Excerpts from a dataset:
▼▼▼

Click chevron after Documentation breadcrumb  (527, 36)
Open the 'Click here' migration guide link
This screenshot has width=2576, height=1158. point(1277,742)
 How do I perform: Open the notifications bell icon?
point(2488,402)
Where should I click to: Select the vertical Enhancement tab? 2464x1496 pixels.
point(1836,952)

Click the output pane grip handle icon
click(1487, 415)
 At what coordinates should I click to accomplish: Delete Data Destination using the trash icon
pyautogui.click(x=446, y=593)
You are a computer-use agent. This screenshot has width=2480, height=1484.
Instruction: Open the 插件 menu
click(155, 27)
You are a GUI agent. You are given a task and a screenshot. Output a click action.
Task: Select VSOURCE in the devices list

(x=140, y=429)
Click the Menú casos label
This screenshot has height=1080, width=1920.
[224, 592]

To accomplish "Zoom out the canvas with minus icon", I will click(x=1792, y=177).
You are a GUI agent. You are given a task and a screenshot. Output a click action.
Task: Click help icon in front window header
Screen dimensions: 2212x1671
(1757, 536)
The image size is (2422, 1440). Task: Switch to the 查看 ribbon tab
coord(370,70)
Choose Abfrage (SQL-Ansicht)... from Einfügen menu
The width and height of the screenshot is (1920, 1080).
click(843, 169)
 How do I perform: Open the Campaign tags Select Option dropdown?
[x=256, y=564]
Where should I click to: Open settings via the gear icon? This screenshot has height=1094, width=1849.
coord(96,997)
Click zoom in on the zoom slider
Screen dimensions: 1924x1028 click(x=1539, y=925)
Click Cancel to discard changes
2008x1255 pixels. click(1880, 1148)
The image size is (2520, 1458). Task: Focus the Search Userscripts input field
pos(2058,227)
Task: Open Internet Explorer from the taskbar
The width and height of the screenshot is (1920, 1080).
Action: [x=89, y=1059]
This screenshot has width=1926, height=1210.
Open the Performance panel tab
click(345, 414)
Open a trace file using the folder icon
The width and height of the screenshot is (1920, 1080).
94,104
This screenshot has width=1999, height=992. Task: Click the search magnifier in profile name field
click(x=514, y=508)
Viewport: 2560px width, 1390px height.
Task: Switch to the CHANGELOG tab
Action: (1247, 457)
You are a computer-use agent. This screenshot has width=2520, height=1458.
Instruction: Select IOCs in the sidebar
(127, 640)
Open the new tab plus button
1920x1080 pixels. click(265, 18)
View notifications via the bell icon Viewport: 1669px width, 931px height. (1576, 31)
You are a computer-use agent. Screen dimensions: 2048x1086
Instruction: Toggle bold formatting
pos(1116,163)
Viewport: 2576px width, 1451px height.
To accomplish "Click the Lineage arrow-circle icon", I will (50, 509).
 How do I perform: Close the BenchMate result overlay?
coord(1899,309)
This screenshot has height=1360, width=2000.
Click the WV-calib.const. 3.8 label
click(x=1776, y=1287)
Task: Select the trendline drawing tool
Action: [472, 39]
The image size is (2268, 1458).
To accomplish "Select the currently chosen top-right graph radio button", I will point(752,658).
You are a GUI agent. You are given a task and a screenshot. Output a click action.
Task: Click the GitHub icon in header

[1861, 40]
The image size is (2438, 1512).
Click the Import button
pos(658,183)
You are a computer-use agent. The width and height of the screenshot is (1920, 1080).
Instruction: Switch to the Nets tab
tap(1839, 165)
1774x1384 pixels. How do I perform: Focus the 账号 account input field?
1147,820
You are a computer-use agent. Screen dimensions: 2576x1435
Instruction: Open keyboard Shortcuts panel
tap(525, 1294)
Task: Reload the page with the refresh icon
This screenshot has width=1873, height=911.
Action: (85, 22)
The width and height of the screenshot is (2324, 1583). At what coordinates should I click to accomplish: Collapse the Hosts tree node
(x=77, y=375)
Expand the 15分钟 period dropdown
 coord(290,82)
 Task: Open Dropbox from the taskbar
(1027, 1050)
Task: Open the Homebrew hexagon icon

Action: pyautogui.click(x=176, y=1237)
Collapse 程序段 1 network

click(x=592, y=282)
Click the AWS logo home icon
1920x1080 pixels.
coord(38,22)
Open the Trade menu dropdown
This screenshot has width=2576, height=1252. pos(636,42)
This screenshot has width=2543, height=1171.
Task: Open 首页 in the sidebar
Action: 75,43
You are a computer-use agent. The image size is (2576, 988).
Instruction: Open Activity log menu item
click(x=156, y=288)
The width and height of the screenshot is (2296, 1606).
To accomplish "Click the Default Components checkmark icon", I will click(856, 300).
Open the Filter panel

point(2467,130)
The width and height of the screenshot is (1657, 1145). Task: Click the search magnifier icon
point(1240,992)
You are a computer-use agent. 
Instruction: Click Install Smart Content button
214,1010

▲▲▲

**Task directions:** Your answer must be the line holding "Instruction: Open keyboard Shortcuts panel" plus every later line to the end of the records, copied exactly.

**Problem solution:**
Instruction: Open keyboard Shortcuts panel
tap(525, 1294)
Task: Reload the page with the refresh icon
This screenshot has width=1873, height=911.
Action: (85, 22)
The width and height of the screenshot is (2324, 1583). At what coordinates should I click to accomplish: Collapse the Hosts tree node
(x=77, y=375)
Expand the 15分钟 period dropdown
 coord(290,82)
 Task: Open Dropbox from the taskbar
(1027, 1050)
Task: Open the Homebrew hexagon icon

Action: pyautogui.click(x=176, y=1237)
Collapse 程序段 1 network

click(x=592, y=282)
Click the AWS logo home icon
1920x1080 pixels.
coord(38,22)
Open the Trade menu dropdown
This screenshot has width=2576, height=1252. pos(636,42)
This screenshot has width=2543, height=1171.
Task: Open 首页 in the sidebar
Action: 75,43
You are a computer-use agent. The image size is (2576, 988).
Instruction: Open Activity log menu item
click(x=156, y=288)
The width and height of the screenshot is (2296, 1606).
To accomplish "Click the Default Components checkmark icon", I will click(856, 300).
Open the Filter panel

point(2467,130)
The width and height of the screenshot is (1657, 1145). Task: Click the search magnifier icon
point(1240,992)
You are a computer-use agent. 
Instruction: Click Install Smart Content button
214,1010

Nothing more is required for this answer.